You can use Google Cloud Platform to build a scalable, efficient, and effective service for delivering relevant product recommendations to users in an online store.
Competition in online-selling sites has never been as fierce as it is now. Customers spend more money across all their providers, but they spend less per retailer. The average size of a single cart has decreased, partly due to the fact that competition is just one click away. Offering relevant recommendations to potential customers can play a central role in converting shoppers to buyers and growing average order size.
After reading this solution, you should be able to set up an environment that supports a basic recommendation engine that you can grow and improve, based on the needs of your particular workload. Running a recommendation engine on Cloud Platform will give you flexibility and scalability in the solutions that you want to run.
In this solution, you will see how a real estate rental company can compute relevant recommendations and present them to customers who are browsing a website.
Samantha is looking for a house to rent for her holidays. She has a profile on a
vacation rentals website and has previously rented and rated several holiday
packages. Sam is looking for recommendations based on her preferences and
tastes. The system should already know Sam’s tastes. Apparently she seems to
like accommodations of the type
house, based on her rating page. The system
should recommend something similar.
To provide recommendations, whether in real time while customers browse or through email later on, several things need to happen. At first, while you know little about your users' tastes and preferences, you might base recommendations on item attributes alone. But your system needs to be able to learn from your users, collecting data about their tastes and preferences. Over time and with enough data, you can use machine learning algorithms to perform useful analysis and deliver meaningful recommendations. Other users’ inputs can also improve the results, enabling the system to be retrained periodically. This solution deals with a recommendations system that already has enough data to benefit from machine learning algorithms.
A recommendation engine typically processes data through the following four phases:
The architecture of such a system can be represented by the following diagram:
Each step can be customized to meet the requirements. The system consists of:
A scalable front end that records user interactions to collect data.
Permanent storage that can be accessed by a machine learning platform. Loading the data into this storage can include several steps, such as import- export and transformation of the data.
A machine learning platform that can analyze the existing content to create relevant recommendations.
Storage that can be used by the front end, in real time or later, based on the timeliness requirements for recommendations.
Choosing the components
To achieve a good compromise between speed, simplicity, cost control, and
accuracy, this solution uses Google App Engine,
Google Cloud SQL, and Apache Spark
running on Google Compute Engine using
App Engine can handle several tens of thousands of queries per second with little management required.
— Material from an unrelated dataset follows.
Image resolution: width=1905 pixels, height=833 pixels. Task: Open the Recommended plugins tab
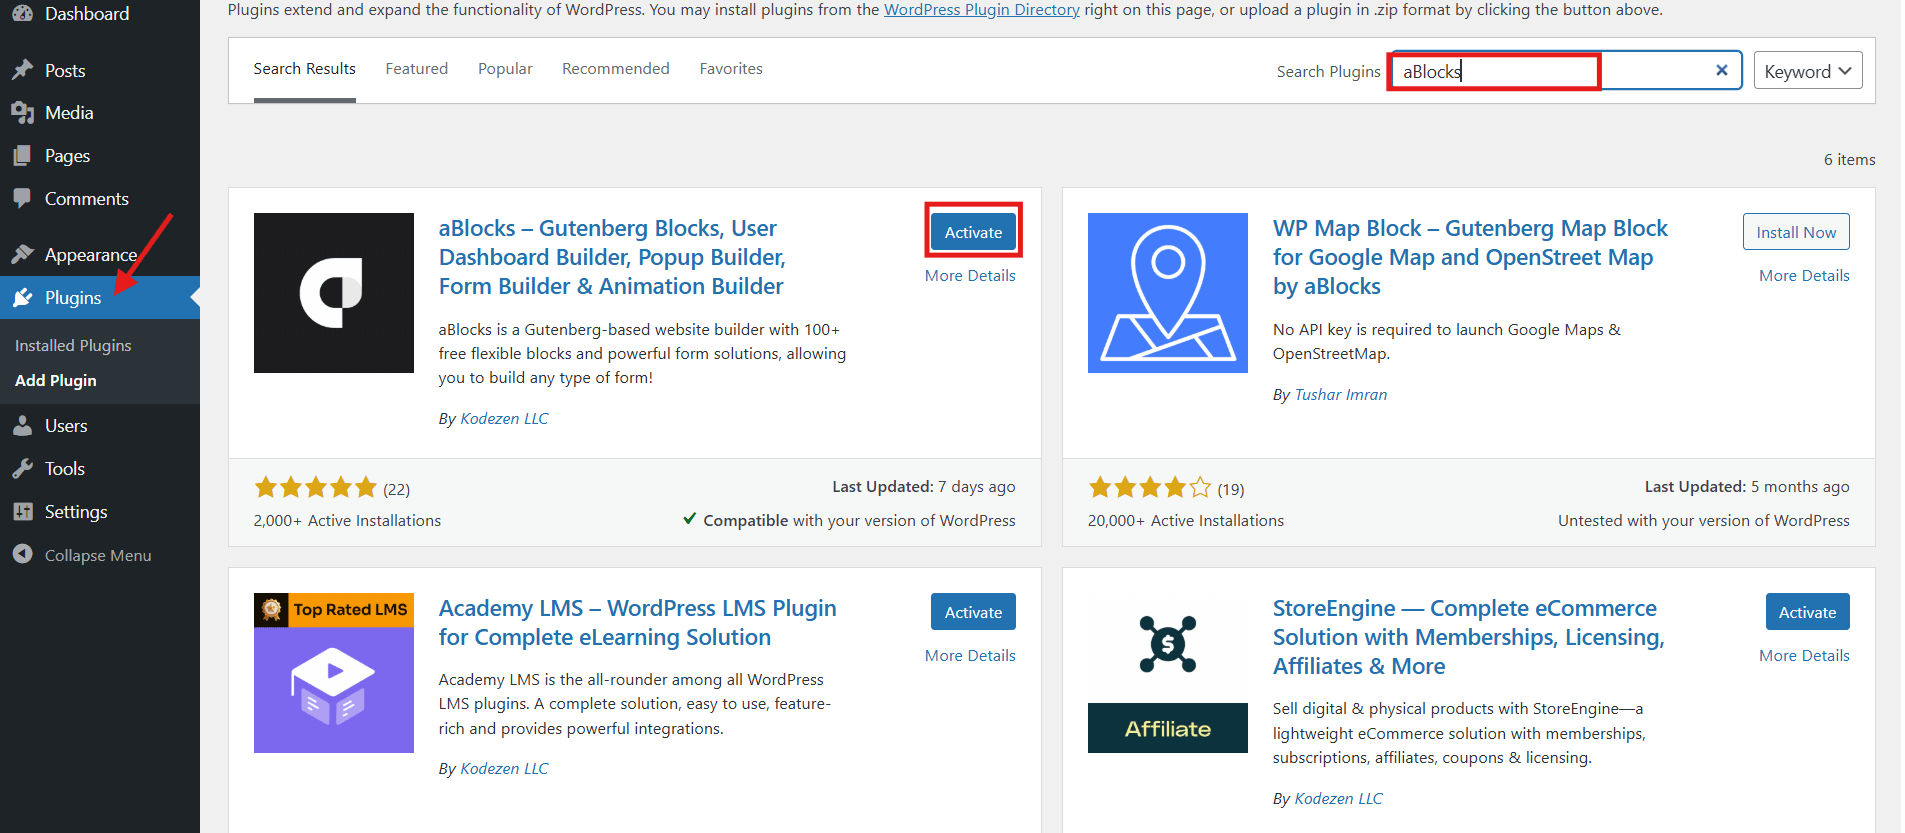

Whether creating the website or saving the data to a backend storage, App Engine lets you write your code and deploy it to production in a matter of seconds.
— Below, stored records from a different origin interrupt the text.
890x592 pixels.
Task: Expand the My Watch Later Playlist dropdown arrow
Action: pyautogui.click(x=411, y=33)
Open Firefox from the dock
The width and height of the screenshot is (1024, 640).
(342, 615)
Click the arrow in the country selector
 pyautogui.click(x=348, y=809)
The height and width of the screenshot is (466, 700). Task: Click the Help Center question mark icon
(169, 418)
Cloud SQL offers simplicity of deployment, too. Cloud SQL can scale up to 32-core virtual machines with up to 208 GB of RAM, and can grow storage on demand to 10 TB with 30 IOPS per GB and thousands of concurrent connections. These specifications are plenty sufficient for the example in this solution, and for a large number of real-world recommendation engines. Cloud SQL also offers the advantage that it can be directly accessed from Spark.
Spark offers much better performance than a typical Hadoop setup; Spark can be 10 to 100 times faster. With Spark MLlib, you can analyze several hundreds of millions of ratings in minutes, which increases the agility of the recommendations, enabling the administrator to run the algorithm more often. Spark also tends to have simpler programming models, an easier API to use, and better language flexibility. It leverages memory for computing, as much as possible, to reduce round trips to disk. It also tries to minimize I/O. This solution uses Compute Engine to host the analysis infrastructure. Compute Engine helps to keep the price of the analysis as low as possible through its per-second, on-demand pricing.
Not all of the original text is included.